Hoje um senhor de 62 anos, o ex-meia com mais de 20 anos de aposentadoria no futebol falou com o De Bate e Pronto sobre os mais variados assuntos, desde as memórias do Mundial, da fama de goleador (que o impulsionou a 12º maior goleador da história da Gávea), de passagens por outros clubes e até de sua tentativa de virar deputado federal. O meia mostrou ímpar simplicidade e objetividade — qualidades também presentes em seu futebol. Confira abaixo:

O menino da Gávea já não é mais tão menino, mas é ainda muito querido (Foto: Terceiro Tempo)

DBeP: Você é um dos maiores ídolos da história do Flamengo. Como é a sua relação com o clube hoje em dia? Você costuma frequentar o estádio em dias de jogo, por exemplo?

Adílio: Hoje em dia, sou funcionário do clube. Na parte social, ainda cuido de uma associação de jogadores, a Flamaster, onde estão envolvidas todas as gerações que passaram pelo Flamengo. Quanto aos jogos, vou sempre com toda a família!
* * * * *
▸ **Tarefa a realizar**:
Verta para o inglês a seguinte frase do texto sobre Adílio: "O meia mostrou ímpar simplicidade e objetividade — qualidades também presentes em seu futebol." A listagem constitui material à parte, independente do texto.

▸ **Dados do exercício**:
* * * * *
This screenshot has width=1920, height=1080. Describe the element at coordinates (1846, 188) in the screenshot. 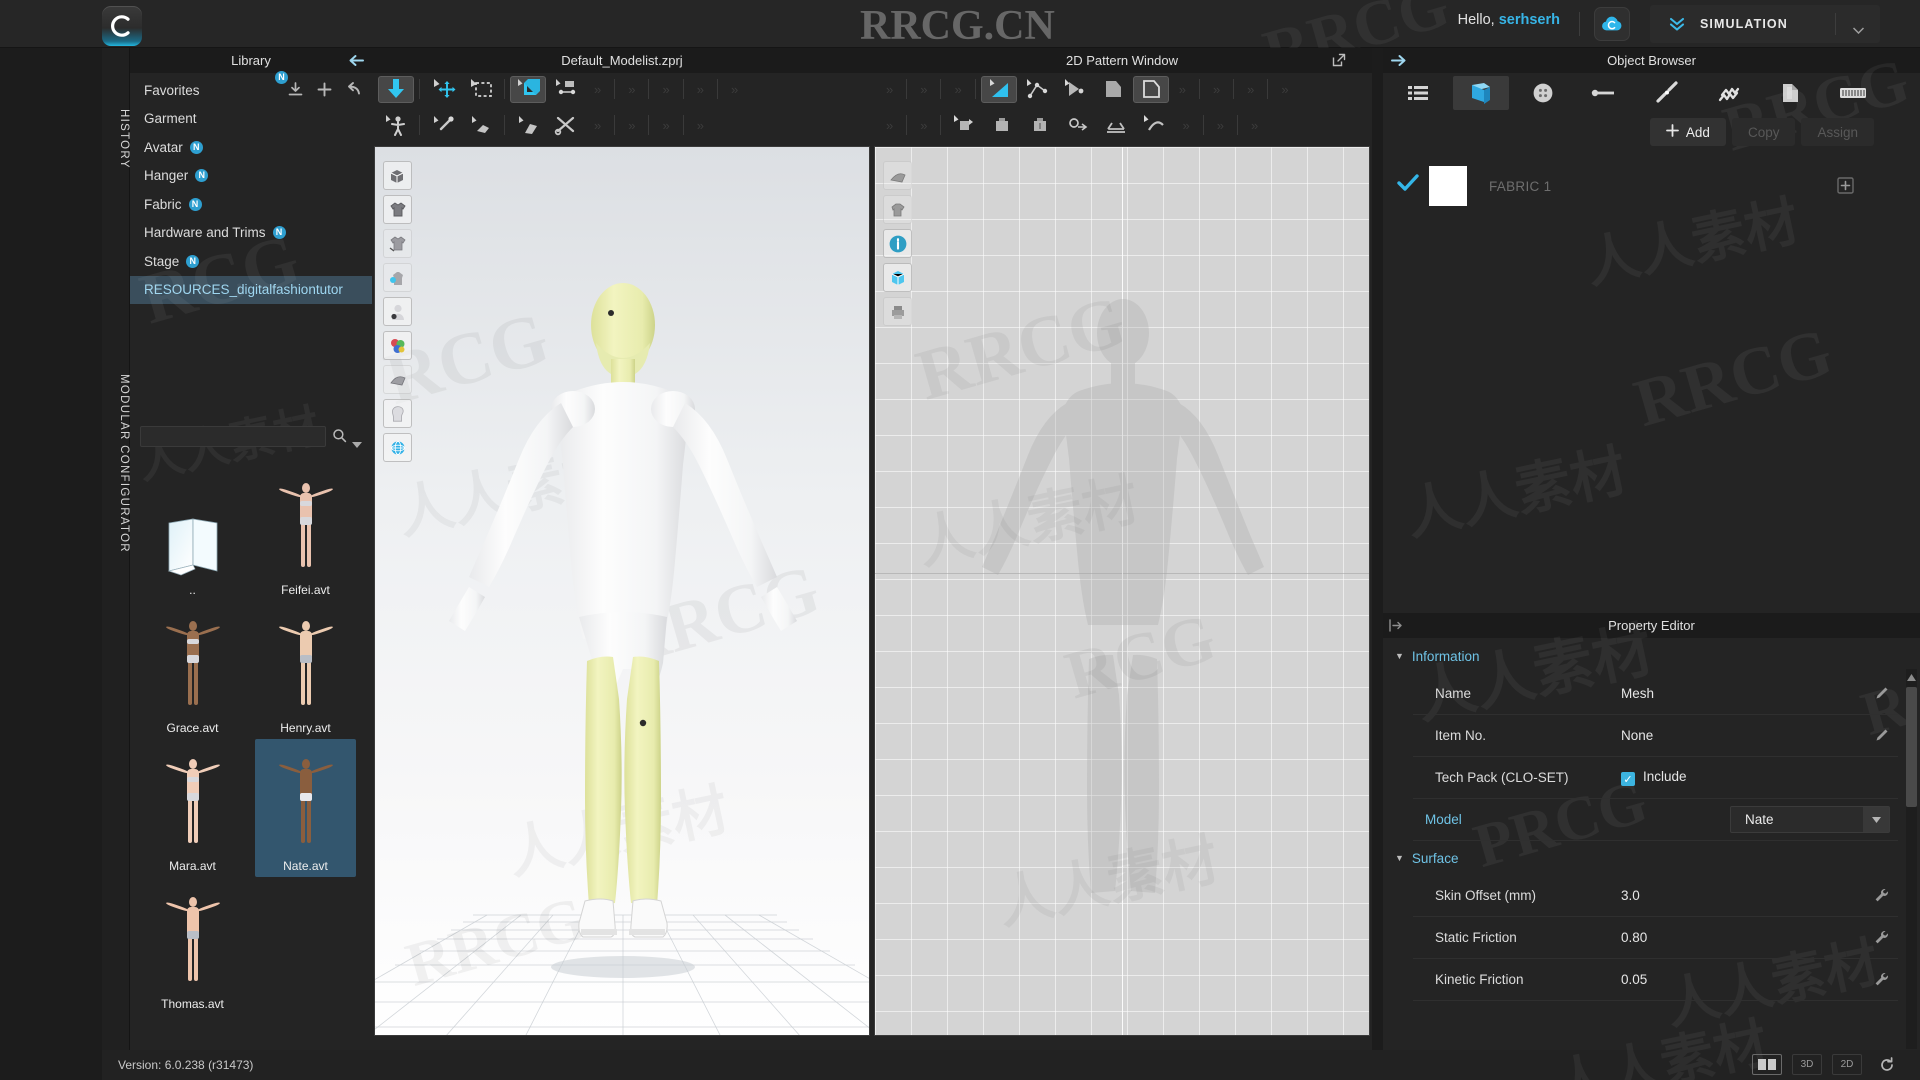

I see `add-box-icon` at that location.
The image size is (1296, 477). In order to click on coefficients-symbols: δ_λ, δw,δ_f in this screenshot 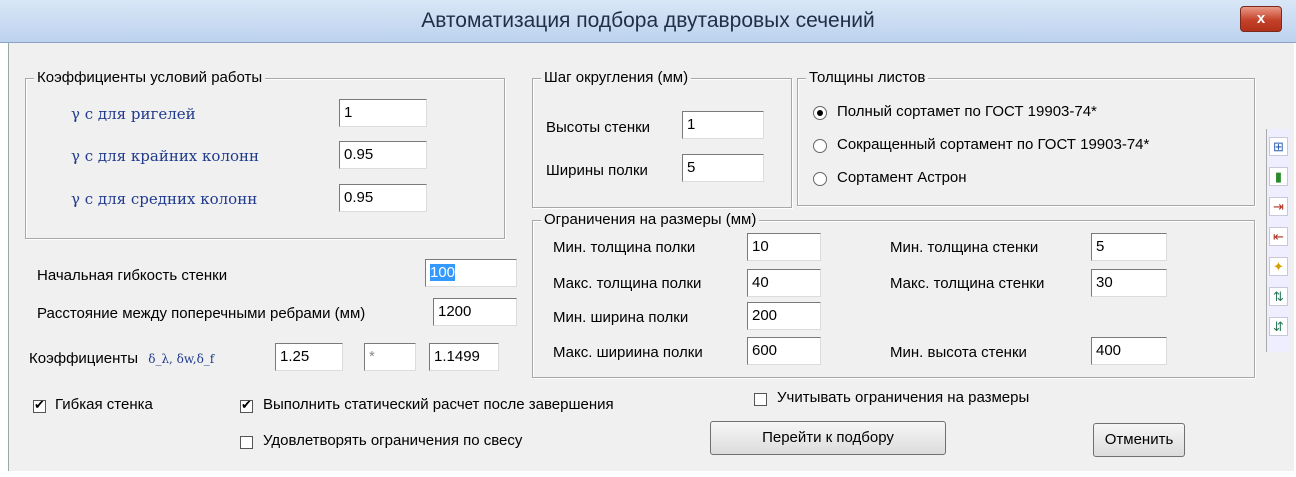, I will do `click(182, 359)`.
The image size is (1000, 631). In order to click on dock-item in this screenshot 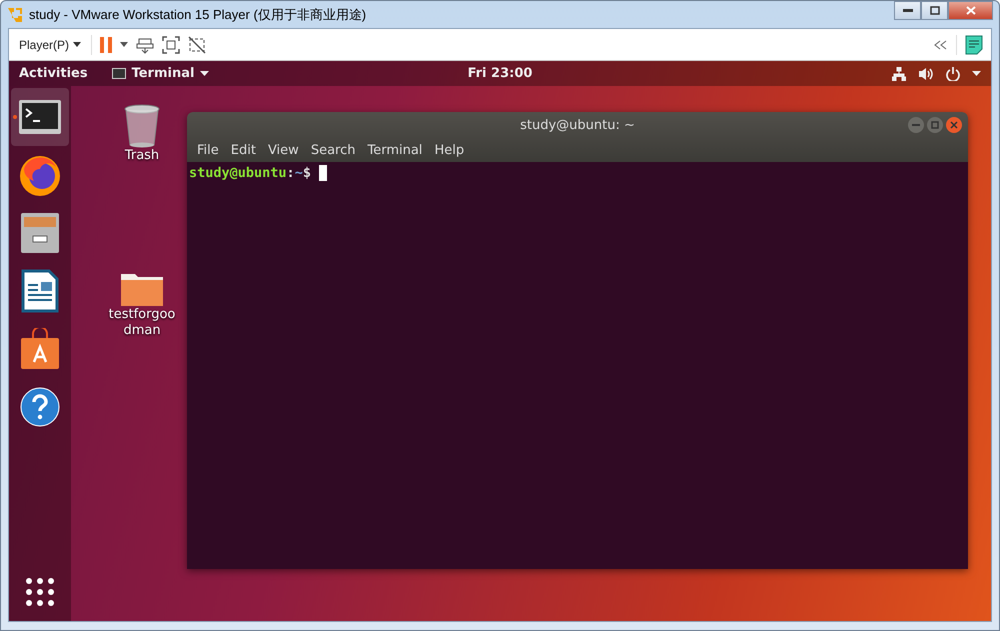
* * * * *
▸ **Resolução do exercício**:
The midfielder displayed unmatched simplicity and objectivity, qualities also present in his football.